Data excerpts
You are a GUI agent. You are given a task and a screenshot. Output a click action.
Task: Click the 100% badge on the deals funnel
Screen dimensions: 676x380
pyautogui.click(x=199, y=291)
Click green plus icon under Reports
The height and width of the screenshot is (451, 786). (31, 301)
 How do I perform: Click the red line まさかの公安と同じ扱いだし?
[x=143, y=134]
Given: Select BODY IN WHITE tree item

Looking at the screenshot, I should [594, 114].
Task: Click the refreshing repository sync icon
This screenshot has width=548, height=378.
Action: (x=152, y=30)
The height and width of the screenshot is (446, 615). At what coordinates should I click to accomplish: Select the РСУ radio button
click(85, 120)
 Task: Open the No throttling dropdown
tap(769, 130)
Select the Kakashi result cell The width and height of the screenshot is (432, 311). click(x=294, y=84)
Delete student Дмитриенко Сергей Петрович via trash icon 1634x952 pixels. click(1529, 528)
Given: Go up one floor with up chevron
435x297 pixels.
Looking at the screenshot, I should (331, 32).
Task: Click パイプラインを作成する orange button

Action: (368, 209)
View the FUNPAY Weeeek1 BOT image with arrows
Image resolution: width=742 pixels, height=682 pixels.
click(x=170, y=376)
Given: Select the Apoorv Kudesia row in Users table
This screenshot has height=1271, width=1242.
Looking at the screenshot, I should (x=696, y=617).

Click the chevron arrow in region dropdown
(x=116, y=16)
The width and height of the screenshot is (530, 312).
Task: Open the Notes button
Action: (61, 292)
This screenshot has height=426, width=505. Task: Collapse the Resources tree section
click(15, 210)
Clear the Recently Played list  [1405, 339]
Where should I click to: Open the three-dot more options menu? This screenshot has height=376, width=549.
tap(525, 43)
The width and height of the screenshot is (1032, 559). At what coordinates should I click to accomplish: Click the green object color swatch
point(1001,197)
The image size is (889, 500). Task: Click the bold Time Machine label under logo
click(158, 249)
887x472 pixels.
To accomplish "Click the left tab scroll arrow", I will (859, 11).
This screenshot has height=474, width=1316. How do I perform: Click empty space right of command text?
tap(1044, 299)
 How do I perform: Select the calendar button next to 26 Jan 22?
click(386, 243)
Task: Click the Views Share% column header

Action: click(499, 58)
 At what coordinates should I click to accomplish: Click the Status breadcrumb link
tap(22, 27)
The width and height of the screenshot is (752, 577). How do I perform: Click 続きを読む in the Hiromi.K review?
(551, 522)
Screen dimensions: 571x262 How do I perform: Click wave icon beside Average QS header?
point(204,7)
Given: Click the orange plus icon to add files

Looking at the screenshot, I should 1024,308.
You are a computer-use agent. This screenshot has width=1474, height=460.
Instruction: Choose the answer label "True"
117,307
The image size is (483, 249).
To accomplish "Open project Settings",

# Your task
From the records above, give again exactly the lines running from the line with "Task: Click パイプラインを作成する orange button" to the line with "Clear the Recently", inclusive.

# Exercise output
Task: Click パイプラインを作成する orange button

Action: (368, 209)
View the FUNPAY Weeeek1 BOT image with arrows
Image resolution: width=742 pixels, height=682 pixels.
click(x=170, y=376)
Given: Select the Apoorv Kudesia row in Users table
This screenshot has height=1271, width=1242.
Looking at the screenshot, I should (x=696, y=617).

Click the chevron arrow in region dropdown
(x=116, y=16)
The width and height of the screenshot is (530, 312).
Task: Open the Notes button
Action: (61, 292)
This screenshot has height=426, width=505. Task: Collapse the Resources tree section
click(15, 210)
Clear the Recently Played list  [1405, 339]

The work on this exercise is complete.